Karla illustrates the challenges faced by an estimated 16 million people in the US, families with mixed immigration status. She is an undocumented widow and her two sons are US born citizens. When she is placed into deportation proceedings, her sons are placed in foster care, but she is unable to communicate with them because the foster home cannot accept calls from a prison. As the scene plays out, Karla argues that she can’t possibly take her boys back to her hometown in El Salvador where gang violence is pervasive. The judge replies that her children are not in deportation proceedings; she is. She passionately replies that she is their mom and their only parent. The judge then states that she doesn’t have custody of her children (because she was detained by ICE and they were forced into foster care) and that they can be adopted. Karla’s story shows how family separation is not just something happening at the border, but is something that happens throughout the country everyday. 

President Obama’s proposed Deferred Action for Parents of Americans, or DAPA, could have prevented Karla’s deportation. According to reports, an estimated 3.6 undocumented immigrants would qualify for DAPA, which would prevent the kind of separation Karla and her boys face.  

SANTOS

Santos’ storyline illustrates the need for improved language access for detained migrants. She speaks K’iche’, an indigenous language and the most common language spoken in Guatemala after Spanish. Prison guards turn to other detainees for translation but no one else at Litchfield speaks K’iche’. They yell at her to speak English, or at least Spanish, but no effort is made to find her a translator. Finally, an administrator provides a translator and discovers that she desperately needs medical care, care that is denied. In 2012 the Department of Homeland Security “committed to implementing Executive Order 13166 to ensure that all people, regardless of the language they speak, have ‘meaningful access’ to DHS’ programs and services.” This is clearly not happening. In December 2018 alone, 2 children from indigenous Maya communities died in custody and reports point to language barriers causing a delay in medical attention resulting in their deaths. 

MARITZA 

Maritza grows up thinking she was born in US. When she gets caught in an ICE raid she tells officers she is a US citizen, but when she tries to prove her citizenship, her mother reveals that she was actually born in Colombia. Maritza’s case is placed into an expedited removal process when she is found to be sharing an immigration hotline with fellow detainees. (The real hotline on which this is based is run by the group Freedom for Immigrants was shut down by ICE since the airing of OITNB). Expedited removal is a process that was created in 1996 to allow low-level immigration officials to deport individuals apprehended within 100 miles of the border who had entered within the last two weeks. Trump has greatly expanded its reach and use. Maritza does not see a judge and has no chance to argue her case; she is just deported with nothing to a country she doesn’t even remember. The final scene of Maritza’s story is the one of the most powerful in the season. 

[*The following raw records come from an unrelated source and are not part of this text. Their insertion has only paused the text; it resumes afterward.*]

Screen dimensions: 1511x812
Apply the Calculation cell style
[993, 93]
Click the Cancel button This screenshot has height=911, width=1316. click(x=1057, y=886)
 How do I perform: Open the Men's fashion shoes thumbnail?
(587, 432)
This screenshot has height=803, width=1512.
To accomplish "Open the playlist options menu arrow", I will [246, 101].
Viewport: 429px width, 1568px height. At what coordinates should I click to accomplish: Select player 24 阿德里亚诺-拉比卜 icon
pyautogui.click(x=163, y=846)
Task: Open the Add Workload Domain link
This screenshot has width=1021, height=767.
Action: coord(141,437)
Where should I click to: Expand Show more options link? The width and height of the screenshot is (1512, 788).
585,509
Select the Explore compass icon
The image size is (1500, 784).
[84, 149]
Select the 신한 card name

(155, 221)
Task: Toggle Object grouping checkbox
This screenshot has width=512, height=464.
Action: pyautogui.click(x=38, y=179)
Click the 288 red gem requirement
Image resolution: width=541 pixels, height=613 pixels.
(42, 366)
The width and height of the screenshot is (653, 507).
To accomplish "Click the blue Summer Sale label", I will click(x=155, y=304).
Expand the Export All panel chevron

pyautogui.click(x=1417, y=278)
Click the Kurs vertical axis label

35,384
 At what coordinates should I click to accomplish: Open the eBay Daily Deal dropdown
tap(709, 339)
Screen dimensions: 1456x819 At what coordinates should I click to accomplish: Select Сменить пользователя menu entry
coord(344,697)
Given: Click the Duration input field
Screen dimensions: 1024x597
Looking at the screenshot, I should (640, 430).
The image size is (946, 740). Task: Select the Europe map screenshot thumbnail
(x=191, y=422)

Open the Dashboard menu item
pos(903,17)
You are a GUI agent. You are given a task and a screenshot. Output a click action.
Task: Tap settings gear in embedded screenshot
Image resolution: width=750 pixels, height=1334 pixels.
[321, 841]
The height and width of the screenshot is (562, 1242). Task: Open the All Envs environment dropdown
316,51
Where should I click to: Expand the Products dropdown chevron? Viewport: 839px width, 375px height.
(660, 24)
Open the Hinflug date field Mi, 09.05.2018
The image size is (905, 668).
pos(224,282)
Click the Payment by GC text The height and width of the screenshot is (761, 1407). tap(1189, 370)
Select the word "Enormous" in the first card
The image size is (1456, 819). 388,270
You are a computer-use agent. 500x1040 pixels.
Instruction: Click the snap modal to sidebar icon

There are other haunting scenes like Shani being dragged out of the center, Karla being left in the desert, little kids defending themselves in court. Yes, OITNB is just a show, and sure, it’s Hollywood. But OITNB tries to make real the stories that are playing out in communities across the country everyday. So, does OITNB exploit these tragedies or shed light on them? I would argue it does both. 

Maybe the real answer to the question lies in our response to the show. Do we turn off the TV and thank God that it’s not happening to us. Or do we get up and do something about it?